• Task directions:
Find the number of lines in these records where the word "size" appears. Reply with that number and nothing more.

Supplied material: Begin

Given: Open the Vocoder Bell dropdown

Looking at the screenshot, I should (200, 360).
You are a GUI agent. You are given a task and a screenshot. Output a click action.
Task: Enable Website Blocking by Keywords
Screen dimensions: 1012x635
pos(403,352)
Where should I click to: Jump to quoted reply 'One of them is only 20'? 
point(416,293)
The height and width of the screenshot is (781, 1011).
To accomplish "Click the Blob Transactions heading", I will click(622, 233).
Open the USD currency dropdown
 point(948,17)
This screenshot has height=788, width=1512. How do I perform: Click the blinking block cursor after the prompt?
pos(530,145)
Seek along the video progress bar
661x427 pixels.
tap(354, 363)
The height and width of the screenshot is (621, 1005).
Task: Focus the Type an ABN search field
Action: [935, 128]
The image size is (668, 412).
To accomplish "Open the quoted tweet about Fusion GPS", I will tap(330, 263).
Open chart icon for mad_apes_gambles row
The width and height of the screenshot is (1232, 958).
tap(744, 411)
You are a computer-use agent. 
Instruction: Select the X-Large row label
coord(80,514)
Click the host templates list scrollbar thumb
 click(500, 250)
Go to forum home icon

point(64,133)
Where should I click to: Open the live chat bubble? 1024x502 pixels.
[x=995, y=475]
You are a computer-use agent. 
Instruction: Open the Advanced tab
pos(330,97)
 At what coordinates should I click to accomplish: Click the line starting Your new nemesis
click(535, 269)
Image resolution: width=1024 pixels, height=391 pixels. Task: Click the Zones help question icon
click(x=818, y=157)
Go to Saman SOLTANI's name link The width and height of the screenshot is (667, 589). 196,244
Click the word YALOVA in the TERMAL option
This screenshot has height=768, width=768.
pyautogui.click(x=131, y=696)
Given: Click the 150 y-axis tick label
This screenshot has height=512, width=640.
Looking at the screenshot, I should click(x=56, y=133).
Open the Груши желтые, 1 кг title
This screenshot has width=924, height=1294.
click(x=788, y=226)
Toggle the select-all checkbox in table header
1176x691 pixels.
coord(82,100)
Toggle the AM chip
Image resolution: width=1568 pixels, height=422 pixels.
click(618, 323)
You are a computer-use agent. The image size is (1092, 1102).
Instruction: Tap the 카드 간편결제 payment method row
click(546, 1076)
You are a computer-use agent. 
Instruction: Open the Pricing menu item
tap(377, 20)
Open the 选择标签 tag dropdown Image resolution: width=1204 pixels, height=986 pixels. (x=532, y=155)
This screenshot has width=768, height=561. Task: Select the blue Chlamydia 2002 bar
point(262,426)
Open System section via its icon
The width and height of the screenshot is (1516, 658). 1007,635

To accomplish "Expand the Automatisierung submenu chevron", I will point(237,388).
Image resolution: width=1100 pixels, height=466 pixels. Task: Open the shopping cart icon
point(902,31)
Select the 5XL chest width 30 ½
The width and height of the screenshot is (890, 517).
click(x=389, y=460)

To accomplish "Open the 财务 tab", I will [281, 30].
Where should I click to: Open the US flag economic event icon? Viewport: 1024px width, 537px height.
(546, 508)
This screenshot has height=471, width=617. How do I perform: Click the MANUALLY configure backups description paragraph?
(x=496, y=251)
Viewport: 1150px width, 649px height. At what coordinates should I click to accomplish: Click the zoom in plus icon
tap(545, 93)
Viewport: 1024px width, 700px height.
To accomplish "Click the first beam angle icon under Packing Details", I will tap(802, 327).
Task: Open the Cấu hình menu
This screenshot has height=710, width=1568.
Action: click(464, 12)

Supplied material: End

• Written answer:
2